Será el estudio de las condiciones y las relaciones que se verifican entre los sujetos en cada caso en particular, el que determinará la existencia del grupo empresarial. En el evento de presentarse discrepancia en cuanto a los supuestos del grupo empresarial, será la respectiva autoridad administrativa competente, quien lo definirá, de oficio o a petición de los interesados efectuando el análisis particular de cada caso. (Ley 222/95, art. 30, inc. 20).”
(…)
Para los efectos anteriores, es importante tener en cuenta que frente a la unidad de propósito y dirección debe tenerse en cuenta:
a) El objeto social de las sociedades puede ser semejante en cuanto a su alcance, e incluso también complementario cuando las mismas se dedican a la actividad económica relacionada. Pero su objeto puede ser diverso y verificarse la unidad de propósito y dirección entre los sujetos controlados y la matriz.
b) La composición accionaria de las sociedades se estructura con la participación de los mismos accionistas.
c) La administración de las sociedades está a cargo de una junta directiva, la cual se encuentra en las sociedades vinculadas y subordinadas, conformada en su mayoría por las mismas personas naturales o jurídicas.

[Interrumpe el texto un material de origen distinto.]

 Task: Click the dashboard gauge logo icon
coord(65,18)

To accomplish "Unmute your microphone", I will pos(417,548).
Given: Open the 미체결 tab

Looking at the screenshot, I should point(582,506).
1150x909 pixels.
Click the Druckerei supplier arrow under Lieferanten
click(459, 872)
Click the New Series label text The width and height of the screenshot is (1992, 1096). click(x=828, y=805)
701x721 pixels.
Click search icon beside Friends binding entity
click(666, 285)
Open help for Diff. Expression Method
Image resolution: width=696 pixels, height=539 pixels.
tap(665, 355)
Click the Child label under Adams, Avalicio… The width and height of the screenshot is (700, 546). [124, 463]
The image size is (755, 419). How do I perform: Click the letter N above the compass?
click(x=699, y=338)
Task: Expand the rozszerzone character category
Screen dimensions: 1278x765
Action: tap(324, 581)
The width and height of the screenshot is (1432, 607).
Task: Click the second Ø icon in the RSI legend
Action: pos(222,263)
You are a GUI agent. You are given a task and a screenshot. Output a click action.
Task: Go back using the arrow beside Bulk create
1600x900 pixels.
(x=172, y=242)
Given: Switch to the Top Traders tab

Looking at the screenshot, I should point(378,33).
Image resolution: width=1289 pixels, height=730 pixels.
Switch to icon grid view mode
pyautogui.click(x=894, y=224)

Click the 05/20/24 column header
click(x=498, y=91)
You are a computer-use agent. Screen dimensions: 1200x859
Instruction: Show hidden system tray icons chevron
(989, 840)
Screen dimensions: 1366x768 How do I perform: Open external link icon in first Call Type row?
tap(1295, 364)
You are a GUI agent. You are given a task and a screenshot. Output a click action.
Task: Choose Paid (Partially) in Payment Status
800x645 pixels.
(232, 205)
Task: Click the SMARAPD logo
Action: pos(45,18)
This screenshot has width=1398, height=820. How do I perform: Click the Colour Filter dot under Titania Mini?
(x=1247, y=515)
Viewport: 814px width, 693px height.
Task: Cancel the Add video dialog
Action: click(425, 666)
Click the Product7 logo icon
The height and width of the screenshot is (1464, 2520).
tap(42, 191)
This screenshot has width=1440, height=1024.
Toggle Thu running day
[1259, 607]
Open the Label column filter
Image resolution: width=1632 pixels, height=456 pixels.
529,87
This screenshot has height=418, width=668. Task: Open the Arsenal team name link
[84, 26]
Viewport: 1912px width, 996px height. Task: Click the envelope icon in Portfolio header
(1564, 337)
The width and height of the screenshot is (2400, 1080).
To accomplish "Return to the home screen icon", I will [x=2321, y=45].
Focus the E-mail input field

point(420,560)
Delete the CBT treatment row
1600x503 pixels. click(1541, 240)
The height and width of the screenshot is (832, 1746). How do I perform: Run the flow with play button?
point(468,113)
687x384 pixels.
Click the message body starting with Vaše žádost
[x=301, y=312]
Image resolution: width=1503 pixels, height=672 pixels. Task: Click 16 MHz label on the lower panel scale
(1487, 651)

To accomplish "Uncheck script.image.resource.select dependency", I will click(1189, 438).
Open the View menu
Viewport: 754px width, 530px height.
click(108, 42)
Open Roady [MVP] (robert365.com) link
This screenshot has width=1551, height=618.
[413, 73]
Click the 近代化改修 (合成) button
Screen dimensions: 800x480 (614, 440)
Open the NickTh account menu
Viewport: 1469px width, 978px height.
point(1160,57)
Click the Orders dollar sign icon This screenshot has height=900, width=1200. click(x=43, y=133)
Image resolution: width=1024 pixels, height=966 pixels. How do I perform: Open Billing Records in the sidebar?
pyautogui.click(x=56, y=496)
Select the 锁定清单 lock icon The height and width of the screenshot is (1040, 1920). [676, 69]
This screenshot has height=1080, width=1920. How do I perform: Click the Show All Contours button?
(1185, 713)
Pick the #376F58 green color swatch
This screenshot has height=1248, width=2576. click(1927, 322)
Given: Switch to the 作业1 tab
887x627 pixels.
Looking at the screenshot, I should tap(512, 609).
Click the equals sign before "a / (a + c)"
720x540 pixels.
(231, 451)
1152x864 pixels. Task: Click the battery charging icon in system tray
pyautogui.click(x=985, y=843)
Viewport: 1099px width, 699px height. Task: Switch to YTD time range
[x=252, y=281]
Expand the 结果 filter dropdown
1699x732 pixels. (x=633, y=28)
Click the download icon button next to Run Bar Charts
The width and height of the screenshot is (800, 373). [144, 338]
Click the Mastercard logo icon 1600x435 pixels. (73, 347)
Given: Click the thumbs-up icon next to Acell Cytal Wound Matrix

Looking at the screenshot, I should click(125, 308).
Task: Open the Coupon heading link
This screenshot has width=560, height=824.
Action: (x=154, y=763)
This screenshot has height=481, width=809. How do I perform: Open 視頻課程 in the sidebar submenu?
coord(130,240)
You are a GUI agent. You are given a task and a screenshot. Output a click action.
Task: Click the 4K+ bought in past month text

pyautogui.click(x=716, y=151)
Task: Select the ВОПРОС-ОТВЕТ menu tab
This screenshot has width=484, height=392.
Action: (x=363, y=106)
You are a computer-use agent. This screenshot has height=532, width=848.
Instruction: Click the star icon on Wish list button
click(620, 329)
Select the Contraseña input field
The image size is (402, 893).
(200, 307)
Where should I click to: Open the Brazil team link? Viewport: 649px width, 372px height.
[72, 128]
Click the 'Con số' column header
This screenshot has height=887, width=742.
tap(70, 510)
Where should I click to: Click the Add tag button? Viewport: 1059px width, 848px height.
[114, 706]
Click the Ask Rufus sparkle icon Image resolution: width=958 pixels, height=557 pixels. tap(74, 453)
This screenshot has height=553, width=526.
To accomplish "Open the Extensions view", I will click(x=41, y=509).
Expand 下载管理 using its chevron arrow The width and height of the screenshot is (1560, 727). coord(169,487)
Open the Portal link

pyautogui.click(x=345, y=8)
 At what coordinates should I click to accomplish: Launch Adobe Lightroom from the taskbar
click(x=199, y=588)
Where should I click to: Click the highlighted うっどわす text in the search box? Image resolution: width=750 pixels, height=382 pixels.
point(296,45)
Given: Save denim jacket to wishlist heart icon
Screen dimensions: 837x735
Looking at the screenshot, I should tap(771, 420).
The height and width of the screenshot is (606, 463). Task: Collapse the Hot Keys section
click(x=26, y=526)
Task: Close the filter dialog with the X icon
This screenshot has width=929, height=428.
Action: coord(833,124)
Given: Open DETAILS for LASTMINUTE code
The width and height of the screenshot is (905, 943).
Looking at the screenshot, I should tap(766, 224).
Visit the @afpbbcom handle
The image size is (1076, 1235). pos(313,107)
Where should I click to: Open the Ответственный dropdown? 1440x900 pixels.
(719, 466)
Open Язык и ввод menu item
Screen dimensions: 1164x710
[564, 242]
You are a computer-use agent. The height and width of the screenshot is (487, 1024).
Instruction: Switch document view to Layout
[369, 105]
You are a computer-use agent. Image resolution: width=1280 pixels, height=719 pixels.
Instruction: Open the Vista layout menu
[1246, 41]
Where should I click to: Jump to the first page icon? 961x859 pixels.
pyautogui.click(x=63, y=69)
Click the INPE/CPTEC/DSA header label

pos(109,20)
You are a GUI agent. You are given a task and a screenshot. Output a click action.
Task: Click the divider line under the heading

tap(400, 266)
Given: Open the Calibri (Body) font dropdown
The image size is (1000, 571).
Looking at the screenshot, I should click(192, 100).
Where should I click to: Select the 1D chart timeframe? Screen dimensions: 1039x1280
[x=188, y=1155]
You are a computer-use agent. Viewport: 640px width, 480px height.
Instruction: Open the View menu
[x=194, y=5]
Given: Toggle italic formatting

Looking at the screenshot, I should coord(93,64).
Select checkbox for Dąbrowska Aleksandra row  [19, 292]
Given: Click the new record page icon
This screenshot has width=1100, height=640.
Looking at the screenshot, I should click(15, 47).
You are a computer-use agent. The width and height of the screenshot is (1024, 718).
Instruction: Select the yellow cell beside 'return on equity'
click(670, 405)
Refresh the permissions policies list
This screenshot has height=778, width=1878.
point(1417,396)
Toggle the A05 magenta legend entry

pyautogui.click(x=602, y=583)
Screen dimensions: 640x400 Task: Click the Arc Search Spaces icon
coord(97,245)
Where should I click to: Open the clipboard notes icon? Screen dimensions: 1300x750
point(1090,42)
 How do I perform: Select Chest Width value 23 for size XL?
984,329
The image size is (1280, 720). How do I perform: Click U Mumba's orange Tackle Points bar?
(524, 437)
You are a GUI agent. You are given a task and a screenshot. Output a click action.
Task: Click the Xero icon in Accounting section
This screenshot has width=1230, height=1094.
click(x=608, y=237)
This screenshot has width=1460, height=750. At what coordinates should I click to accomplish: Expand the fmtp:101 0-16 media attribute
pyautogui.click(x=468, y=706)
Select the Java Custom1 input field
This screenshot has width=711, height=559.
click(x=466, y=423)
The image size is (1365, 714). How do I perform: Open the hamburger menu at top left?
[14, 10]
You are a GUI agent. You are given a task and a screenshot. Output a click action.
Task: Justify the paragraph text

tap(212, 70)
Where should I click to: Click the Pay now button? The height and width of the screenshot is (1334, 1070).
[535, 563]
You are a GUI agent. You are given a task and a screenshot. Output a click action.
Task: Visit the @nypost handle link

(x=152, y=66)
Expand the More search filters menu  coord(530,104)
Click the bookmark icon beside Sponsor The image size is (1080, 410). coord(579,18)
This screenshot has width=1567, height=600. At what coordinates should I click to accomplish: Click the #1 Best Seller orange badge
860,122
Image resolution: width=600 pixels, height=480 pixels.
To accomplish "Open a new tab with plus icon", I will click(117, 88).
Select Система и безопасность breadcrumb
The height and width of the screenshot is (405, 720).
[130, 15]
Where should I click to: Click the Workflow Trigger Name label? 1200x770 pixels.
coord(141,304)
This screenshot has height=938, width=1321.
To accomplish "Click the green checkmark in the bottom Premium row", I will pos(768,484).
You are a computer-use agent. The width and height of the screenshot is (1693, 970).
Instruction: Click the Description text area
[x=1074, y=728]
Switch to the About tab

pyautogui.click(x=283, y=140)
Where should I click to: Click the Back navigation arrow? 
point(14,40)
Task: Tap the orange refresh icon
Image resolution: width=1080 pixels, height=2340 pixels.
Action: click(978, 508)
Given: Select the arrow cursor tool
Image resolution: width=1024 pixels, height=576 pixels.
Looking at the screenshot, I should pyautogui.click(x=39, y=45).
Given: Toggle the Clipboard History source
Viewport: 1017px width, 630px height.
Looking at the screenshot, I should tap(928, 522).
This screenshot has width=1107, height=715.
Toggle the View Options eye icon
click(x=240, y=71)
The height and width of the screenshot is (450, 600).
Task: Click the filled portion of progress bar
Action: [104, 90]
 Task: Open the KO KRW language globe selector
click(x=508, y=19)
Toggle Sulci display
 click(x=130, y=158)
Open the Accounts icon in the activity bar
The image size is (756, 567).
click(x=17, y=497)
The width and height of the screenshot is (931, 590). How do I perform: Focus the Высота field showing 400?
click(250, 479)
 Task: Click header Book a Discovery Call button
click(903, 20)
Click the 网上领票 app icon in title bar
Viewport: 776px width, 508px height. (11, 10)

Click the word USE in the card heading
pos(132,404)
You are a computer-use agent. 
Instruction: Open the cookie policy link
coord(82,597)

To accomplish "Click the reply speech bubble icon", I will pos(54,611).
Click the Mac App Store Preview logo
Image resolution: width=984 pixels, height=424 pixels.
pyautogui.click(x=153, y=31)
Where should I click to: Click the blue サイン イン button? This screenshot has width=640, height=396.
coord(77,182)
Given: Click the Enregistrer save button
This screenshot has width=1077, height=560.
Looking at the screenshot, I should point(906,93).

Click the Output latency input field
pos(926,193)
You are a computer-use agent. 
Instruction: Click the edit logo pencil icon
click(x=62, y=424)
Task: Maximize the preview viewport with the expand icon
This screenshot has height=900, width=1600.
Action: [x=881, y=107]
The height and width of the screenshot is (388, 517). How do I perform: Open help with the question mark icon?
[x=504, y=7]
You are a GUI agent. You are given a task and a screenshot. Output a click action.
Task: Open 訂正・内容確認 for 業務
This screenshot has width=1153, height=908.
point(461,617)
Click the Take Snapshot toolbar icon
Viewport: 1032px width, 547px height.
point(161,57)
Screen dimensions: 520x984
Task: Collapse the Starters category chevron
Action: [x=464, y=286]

d) La representación legal de las sociedades se encuentra a cargo de las mismas personas que figuran como representantes de las otras sociedades vinculadas.
Estos hechos como algunos otros que frecuentemente conoce esta Superintendencia, permiten establecer que entre las sociedades no existe una total independencia en su administración, puesto que aparece identidad entre las personas que ejercen las funciones de dirección en ellas de lo cual resulta, que se verifica la unidad en la dirección de las empresas.
En cuanto se refiere a la unidad de propósito, por la determinación de los objetivos por parte de la matriz o controlante, en virtud de la dirección que ejerce sobre el conjunto de sujetos, será necesario atenerse a las políticas de las empresas, las cuales estarán plasmadas en las decisiones de los máximos órganos sociales y de las juntas directivas, según sea el caso y los administradores, junto con la manera como ambas sociedades vienen desarrollando su actividad empresarial, tanto en sus relaciones recíprocas y con los terceros.
Le corresponde a la matriz o controlante calificar estos aspectos y en caso de discrepancias o inquietudes en los supuestos, deberá someterse a esta Superintendencia los documentos y pruebas pertinentes, para que se tome una decisión definitiva al respecto por parte de la autoridad administrativa competente.” (Negrilla y subrayado fuera de texto).
En los anteriores términos su solicitud ha sido atendida, con los efectos descritos en el artículo 28 la Ley 1755 de 2015, no sin antes señalar que en la Página WEB de la entidad puede consultar directamente la normatividad, los conceptos que la misma emite sobre las materias de su competencia y la Circular Básica Jurídica, entre otros.